» What to work on: Lines in the listing below may contain the word "header". State how many do, and nothing more.

» Input data:

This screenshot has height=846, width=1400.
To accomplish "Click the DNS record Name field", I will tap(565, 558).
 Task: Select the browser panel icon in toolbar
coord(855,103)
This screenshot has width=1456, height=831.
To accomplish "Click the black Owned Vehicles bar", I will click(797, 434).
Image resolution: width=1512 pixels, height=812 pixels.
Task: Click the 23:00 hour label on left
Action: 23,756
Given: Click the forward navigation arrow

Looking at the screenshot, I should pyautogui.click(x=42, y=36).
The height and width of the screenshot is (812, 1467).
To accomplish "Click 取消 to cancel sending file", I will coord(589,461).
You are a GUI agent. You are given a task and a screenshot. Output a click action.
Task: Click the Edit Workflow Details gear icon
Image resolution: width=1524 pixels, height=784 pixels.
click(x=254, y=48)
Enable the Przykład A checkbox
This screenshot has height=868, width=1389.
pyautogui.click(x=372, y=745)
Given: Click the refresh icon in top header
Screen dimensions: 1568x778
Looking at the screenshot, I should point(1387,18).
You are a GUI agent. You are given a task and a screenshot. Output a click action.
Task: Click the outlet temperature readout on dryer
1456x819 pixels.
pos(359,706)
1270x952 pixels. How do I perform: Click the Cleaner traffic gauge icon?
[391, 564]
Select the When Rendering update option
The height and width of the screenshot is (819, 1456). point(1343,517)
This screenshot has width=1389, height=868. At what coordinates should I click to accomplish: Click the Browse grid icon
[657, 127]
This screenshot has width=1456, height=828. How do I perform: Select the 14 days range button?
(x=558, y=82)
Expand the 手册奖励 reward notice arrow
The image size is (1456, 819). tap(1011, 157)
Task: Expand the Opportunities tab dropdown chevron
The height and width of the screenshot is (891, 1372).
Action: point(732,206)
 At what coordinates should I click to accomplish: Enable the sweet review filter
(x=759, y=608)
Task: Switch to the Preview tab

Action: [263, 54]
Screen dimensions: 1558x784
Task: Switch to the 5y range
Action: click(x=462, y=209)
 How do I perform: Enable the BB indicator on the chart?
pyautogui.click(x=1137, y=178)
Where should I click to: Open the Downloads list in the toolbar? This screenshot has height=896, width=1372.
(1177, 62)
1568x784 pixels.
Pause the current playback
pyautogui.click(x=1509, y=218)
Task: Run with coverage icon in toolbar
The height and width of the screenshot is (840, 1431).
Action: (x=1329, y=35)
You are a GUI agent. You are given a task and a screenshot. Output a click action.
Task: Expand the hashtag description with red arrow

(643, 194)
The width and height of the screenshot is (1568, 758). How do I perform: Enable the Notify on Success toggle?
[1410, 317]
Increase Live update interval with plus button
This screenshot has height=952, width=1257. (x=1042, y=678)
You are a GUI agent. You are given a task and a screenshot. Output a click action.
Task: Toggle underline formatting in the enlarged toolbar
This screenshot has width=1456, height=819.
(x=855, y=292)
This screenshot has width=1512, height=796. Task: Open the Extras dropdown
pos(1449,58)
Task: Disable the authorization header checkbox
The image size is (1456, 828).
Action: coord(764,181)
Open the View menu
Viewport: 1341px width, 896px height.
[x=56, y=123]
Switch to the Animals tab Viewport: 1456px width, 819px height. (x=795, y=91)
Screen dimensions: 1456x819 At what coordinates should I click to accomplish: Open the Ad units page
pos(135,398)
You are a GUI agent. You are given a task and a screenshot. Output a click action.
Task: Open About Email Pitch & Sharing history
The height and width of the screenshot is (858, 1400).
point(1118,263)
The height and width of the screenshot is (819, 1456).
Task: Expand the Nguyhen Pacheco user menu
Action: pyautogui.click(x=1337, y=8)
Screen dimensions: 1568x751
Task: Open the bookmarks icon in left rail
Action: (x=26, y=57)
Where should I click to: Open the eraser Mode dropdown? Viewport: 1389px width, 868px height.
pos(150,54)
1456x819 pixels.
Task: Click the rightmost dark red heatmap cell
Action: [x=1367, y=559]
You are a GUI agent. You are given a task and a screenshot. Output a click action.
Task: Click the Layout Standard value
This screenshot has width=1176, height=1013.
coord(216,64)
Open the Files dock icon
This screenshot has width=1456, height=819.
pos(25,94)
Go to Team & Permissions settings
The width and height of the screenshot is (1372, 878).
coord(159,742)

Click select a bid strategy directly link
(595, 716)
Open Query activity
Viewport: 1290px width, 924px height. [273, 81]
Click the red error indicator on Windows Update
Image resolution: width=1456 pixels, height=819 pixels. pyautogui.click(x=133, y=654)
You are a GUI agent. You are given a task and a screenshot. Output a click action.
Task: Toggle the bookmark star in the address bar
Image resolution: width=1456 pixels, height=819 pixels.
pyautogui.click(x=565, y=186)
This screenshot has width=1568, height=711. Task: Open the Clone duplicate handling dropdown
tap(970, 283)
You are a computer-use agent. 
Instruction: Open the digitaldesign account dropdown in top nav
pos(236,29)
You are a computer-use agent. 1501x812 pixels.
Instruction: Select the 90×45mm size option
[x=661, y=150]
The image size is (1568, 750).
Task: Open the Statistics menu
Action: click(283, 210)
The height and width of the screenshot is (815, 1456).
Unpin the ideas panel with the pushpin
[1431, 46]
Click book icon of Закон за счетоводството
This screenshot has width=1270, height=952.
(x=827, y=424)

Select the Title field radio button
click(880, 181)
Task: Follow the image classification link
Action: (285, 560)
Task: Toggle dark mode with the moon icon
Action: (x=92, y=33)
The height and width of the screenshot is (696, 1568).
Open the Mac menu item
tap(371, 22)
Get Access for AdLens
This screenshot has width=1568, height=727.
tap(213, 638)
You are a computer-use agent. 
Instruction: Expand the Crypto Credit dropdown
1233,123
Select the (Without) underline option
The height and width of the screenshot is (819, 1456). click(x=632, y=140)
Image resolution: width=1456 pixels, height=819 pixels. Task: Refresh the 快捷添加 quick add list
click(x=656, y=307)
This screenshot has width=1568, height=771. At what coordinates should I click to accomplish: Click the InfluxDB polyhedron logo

» Result below: 2